Hovering over all this activity looms a gradually awakening narrative consciousness that watches these characters lie to themselves and each other, unleashing forces that none of them could have anticipated and that put them in mortal danger. Broken River is a cinematic, darkly comic, and sui generis psychological thriller that could only have been written by J. Robert Lennon.
My Review
One house, a murder leaving behind a child, an observant presense, a flip forward in time and a new family. That is the history and the new family know of what happened, the daughter is young and obsessed, the mother is trying to pen her novel and deal with health issues. The husband is selfish, self involved, stoned on recreational drugs and a bit of a Lothario!

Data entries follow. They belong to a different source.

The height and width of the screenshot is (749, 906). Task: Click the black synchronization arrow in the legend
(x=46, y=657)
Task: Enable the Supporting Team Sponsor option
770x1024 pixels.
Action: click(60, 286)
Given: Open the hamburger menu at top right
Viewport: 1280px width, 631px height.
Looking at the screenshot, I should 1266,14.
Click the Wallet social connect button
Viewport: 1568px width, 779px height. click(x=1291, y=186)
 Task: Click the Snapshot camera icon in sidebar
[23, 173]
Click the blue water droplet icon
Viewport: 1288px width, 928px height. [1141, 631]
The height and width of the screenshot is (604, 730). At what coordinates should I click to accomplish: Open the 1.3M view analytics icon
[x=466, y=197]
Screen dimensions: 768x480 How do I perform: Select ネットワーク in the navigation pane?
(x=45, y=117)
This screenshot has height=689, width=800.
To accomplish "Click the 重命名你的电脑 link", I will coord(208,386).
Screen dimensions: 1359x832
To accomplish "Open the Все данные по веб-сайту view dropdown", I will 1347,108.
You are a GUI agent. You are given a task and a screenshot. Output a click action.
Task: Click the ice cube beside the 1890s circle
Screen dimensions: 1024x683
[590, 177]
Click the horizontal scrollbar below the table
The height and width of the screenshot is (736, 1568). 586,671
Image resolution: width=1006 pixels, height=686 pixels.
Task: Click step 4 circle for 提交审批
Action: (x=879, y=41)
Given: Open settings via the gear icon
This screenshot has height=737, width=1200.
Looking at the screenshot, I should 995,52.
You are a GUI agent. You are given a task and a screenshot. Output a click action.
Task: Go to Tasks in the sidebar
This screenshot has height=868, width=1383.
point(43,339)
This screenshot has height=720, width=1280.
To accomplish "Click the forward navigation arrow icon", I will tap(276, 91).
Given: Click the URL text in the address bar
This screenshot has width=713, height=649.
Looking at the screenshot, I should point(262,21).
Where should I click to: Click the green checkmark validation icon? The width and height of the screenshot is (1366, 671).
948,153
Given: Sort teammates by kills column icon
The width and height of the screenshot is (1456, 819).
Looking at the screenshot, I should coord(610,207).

The story flips about, we have the happenings of the killers, the insights of the family members and their own personal journeys, actions and the consequences of said actions. The observer is a different angle, a presence that grows in awareness as it experiences more of the human interactions and experiences. I think what the author was aiming for absolutely went over my head, I didn't get the angle or what they were going for.
It is such a busy book, family, relationships, infidelity, murder, violence, drugs, teenage problems and that is just some of what the book offers. I found my head spinning a wee bit to be honest, so much going on and not always clear the relevance of what was happening or what it had to do with the previous happening. However, I am very much in the minority, this book has been loved by many and I think, in this instance, it just didn't work for me. A lot of people like books that pluck the brain, keep you on your toes and guessing where the book is going, for me is was just packed a bit much. There is intrigue, mystery, a who done it type thread, personal dramas and of course the unusual presence of the "observer". Certainly not your run of the mill book and as I said many have loved it, it just didn't work for me, 2.5 out of 5 for me, check it out yourself and see how you find it.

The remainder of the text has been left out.